Even so, she said she’s often felt “on the margins” of the communities she is a part of. Outside of her parents’ living room, she said she struggled to find a place where she felt at home. But she believes that being simultaneously an insider and outsider is a quintessentially Jewish experience, one that enhanced her understanding of Jewish history and various communities throughout time. And, once she became a rabbi, that experience inspired her to create a space where people feel they truly belong and can be grounded.
“At the heart of it, we, as Jews, are a people, and we are about belonging and feeling grounded in a people and a tradition that extends as far back as we can remember and into the future as far as we can imagine,” she said. “Some of my experiences growing up taught me the significance of belonging. Being very close to my family, I have a very innate sense of what that belonging is, and when you don’t feel like that.”

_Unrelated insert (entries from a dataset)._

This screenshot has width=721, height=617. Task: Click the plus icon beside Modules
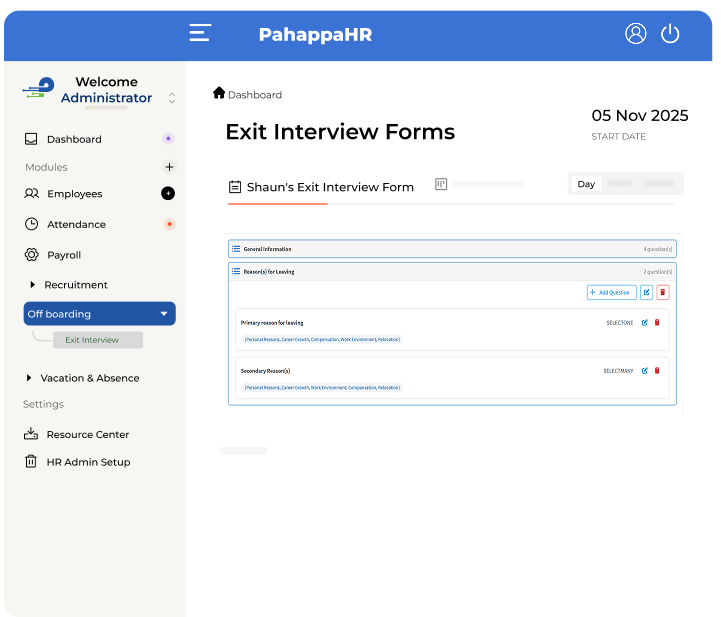[x=169, y=167]
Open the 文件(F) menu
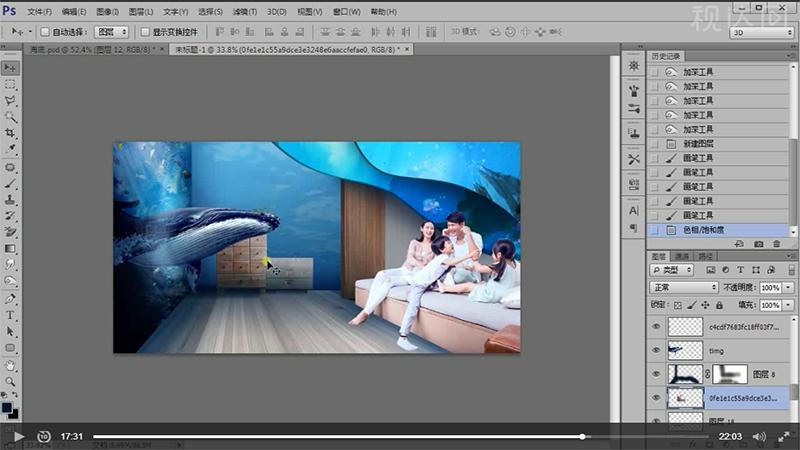800x450 pixels. click(x=38, y=11)
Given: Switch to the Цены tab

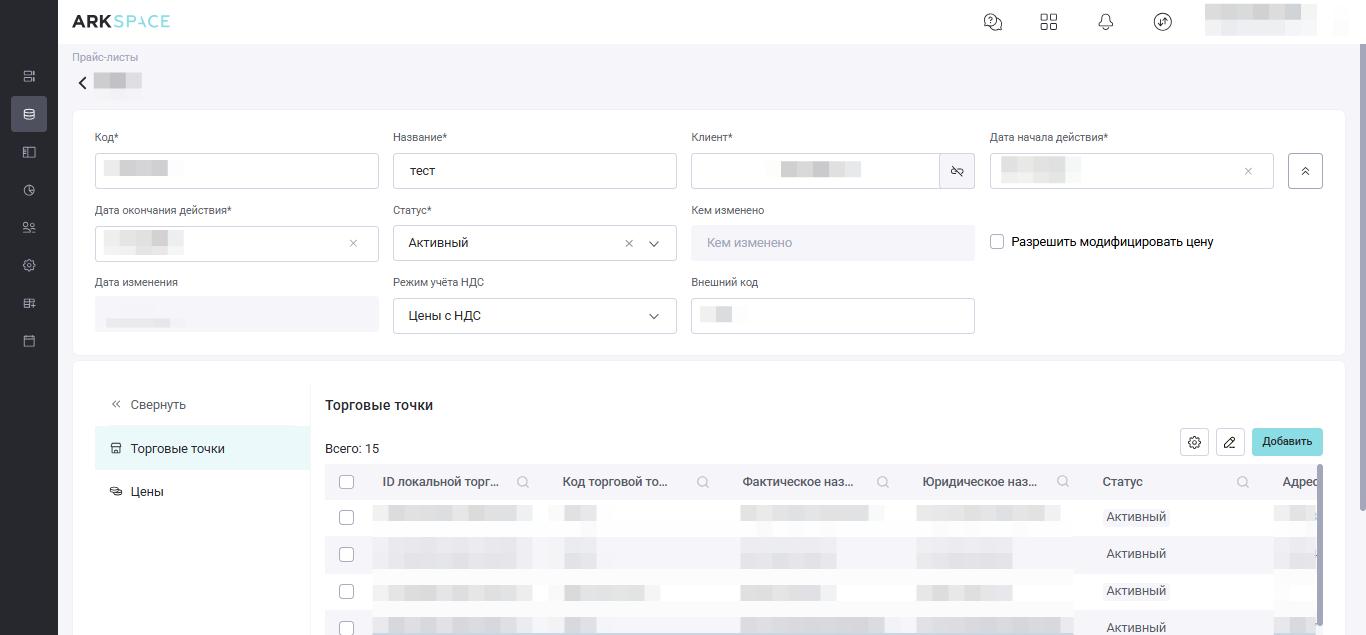Looking at the screenshot, I should [x=147, y=492].
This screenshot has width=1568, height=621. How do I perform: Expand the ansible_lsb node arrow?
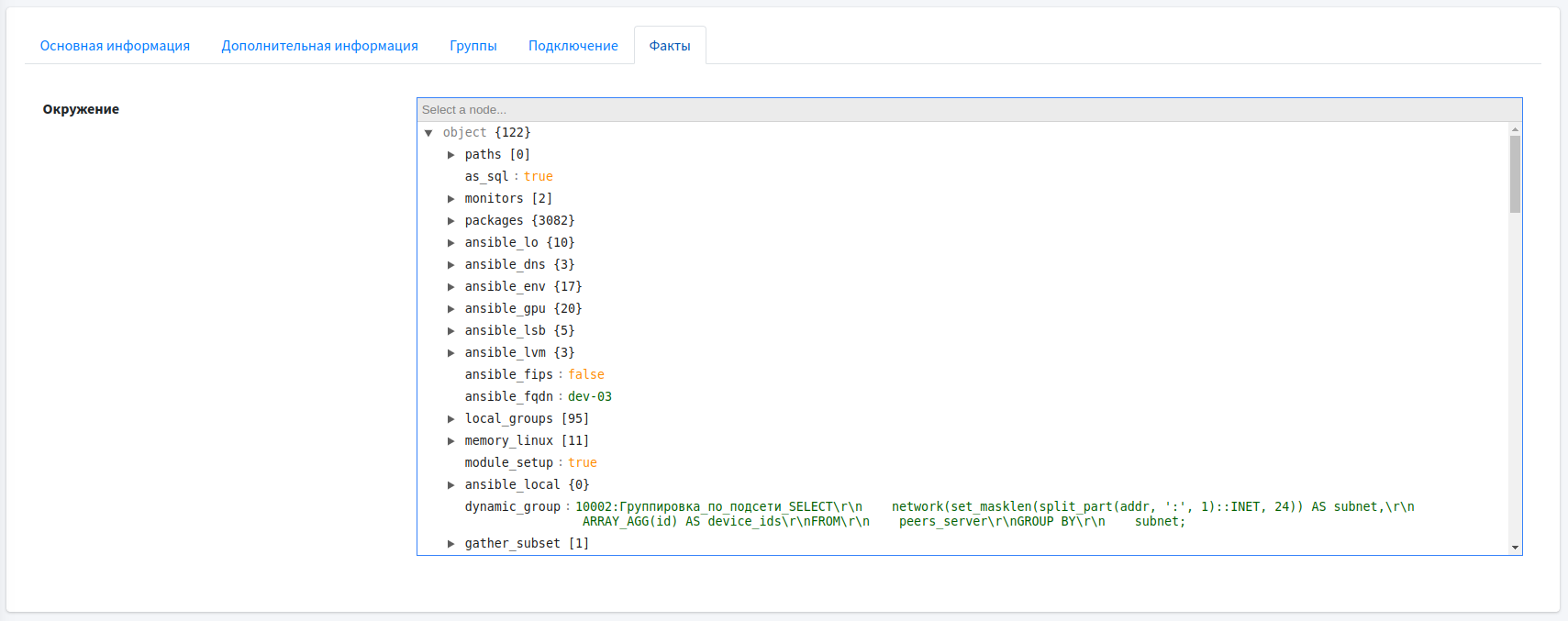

To Rabbi Mates-Muchin, belonging for Jews of Color means letting go of assumptions and allowing us to tell our stories on our own terms.
“We need to enable the people whose experiences we’re talking about to be the ones who identify when and where and how those things are discussed,” she said. “If the majority of American Jews are able to let go of assumptions and be open to hearing what peoples’ experiences, feelings and traditions actually are, that’s ultimately how community can be created in the most meaningful way.”
One of the assumptions she identified was about the interplay between her Chinese and Jewish identities. In particular, she pushes back against the insinuation that because she is Chinese, her Jewishness would be unrecognizable to non-Asian Jews.
“People think that I must have a Chinese twist on every Jewish tradition, as if we eat fortune cookies instead of hamantaschen,” she said. “It would be as bizarre [to me] to blow the shofar on Chinese New Year as it would be to light firecrackers on Rosh Hashanah. But people expect that my Jewish practice must necessarily be warped because I am also Chinese. Bringing all of myself doesn’t mean that the tradition as it stands has changed. There are aspects to those traditions that are handed down and separate, even as it all resides unified within me.”
Rabbi Mates-Muchin believes it is important to share our stories about how we interact with our cultures, and in doing so, present a fuller picture of who Jews of Color are. Even though she has not always felt welcome in Jewish community, she also thinks it’s important to highlight experiences that are not just about pain and exclusion.
“I worry that the desire to have this conversation to be more inclusive is swayed to just seeing the experience of Jews who are racial minorities as entirely negative,” she said. “We just need to be open to what people want to share about who they are and how they interact with and have affected the Jewish community.”
Gen Slosberg, a 2020 graduate of U.C. Berkeley, is a non-profit professional working at Jewish Youth for Community Action (JYCA). She formerly served as the Executive Director of Mixed @ Berkeley. She is the producer and co-creator of LUNAR: The Jewish-Asian Film Project, which highlights the experiences of young adults (18-30) who exist at the intersection of Jewish and Asian American identities.